Mas nem assim Michelle melhorava, muito possivelmente porque estava a tomar uma dose muito inferior à que necessitava, explicou-lhe um médico do IPO que veio consultar a Lisboa. A brasileira, que na altura já namorava um português, decidiu mudar-se para Portugal para poder ter acesso ao medicamento que lhe poderia salvar a vida. Depois de casar e de pedir o visto de residência, começou a ser seguida no IPO, onde aí começou a tomar a dose certa do medicamento e a doença começou em remissão.

Três anos depois, Michelle engravidou — uma gravidez não planeada –, mas o Glivec, que continuava a tomar, podia provocar abortos espontâneos e malformações no feto. A advogada não tinha muitas hipóteses em cima da mesa: podia parar de tomar o medicamento para continuar com a gestação, correndo o risco de a doença deixar de estar em remissão, ou podia continuar a tomar o Glivec, sabendo que provavelmente isso poria fim à gravidez ou provocaria malformações no bebé. Abortar estava fora de questão. Michelle e o marido decidiram prosseguir com a gravidez e com o tratamento.

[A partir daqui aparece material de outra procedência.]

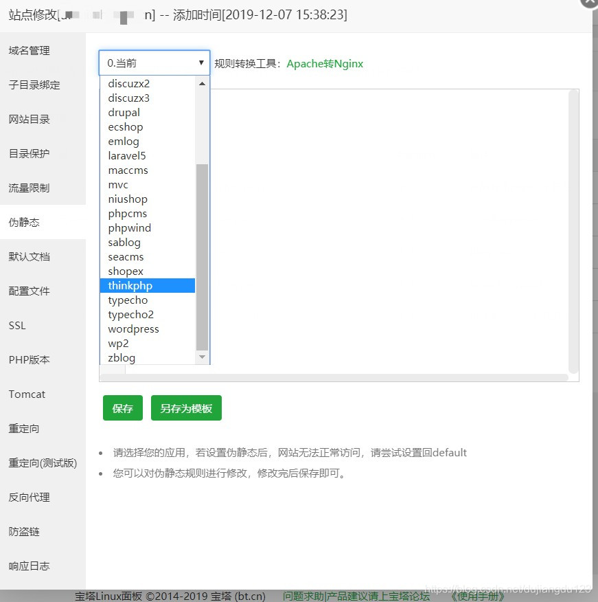Switch to the 域名管理 tab
Image resolution: width=598 pixels, height=602 pixels.
pyautogui.click(x=29, y=50)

Leonor nasceu às 42 semanas saudável. Era das primeiras mulheres em Portugal a conseguir tal feito mantendo a toma do Glivec. Dois anos e meio depois, Michelle e o marido quiseram ter mais um filho. Falaram com o seu médico do IPO, que aconselhou a advogada a parar com a medicação: apesar de haver sempre um risco, já existiam casos de grávidas que tinha parado de tomar o fármaco durante a gestação sem que a doença deixasse de estar em remissão. Foi o que fez e teve mais uma menina, a quem deu o nome de Catarina.

Depois de 15 meses sem o Glivec e com a leucemia estável, o médico propôs que não voltasse a tomá-lo. Até hoje continua em remissão, mas isso não faz com que tenha uma vida mais descansada. O fantasma do cancro continua a atormentá-la. O regresso do cancro é algo que está sempre em cima da mesa e Nelson Marques quis transmitir essa ideia no seu trabalho. “Eu não gosto de histórias de cancro contadas como um conto de fadas porque o cancro não é um conto de fadas. Há pessoas que recidivam”. Foi precisamente isso que aconteceu com uma das doentes.

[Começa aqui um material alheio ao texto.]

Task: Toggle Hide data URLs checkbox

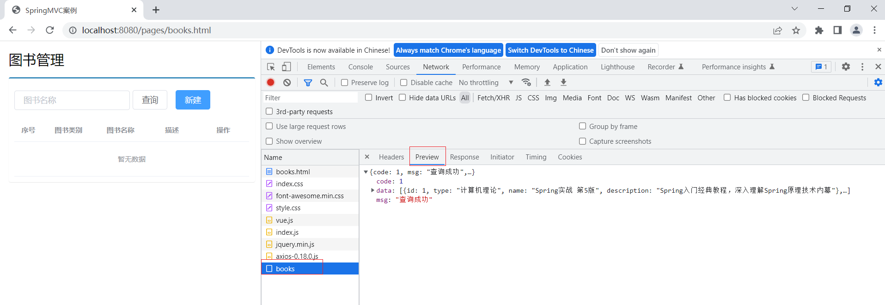Action: pyautogui.click(x=403, y=98)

“O que acabou bem é que estas crianças todas nasceram, que era o que estas mulheres queria, mesmo que depois as coisas corressem mal”
Nelson Marques, jornalista do Expresso e autor do livro "Filhos da Quimio"

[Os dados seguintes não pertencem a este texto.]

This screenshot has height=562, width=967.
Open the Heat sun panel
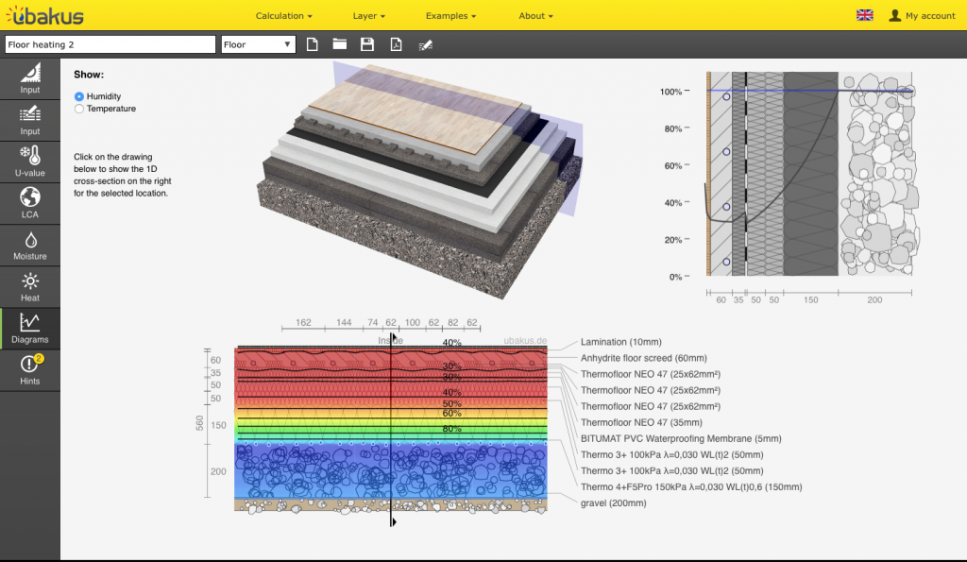click(x=30, y=287)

Esta hipótese de o cenário mudar de um dia para o outro nunca saiu da cabeça do jornalista do Expresso: “Eu penso logo no pior. Se alguma coisa acontece, se eu deixo de conseguir falar com uma das pessoas, penso logo no pior.”

Há, contudo, um lado positivo que se pode tirar de todas estas histórias, independentemente de terem tido ou não um final feliz, sublinha Nelson Marques. “O que acabou bem é que todas estas crianças nasceram, que era o que estas mulheres queriam, mesmo que depois as coisas corressem mal.”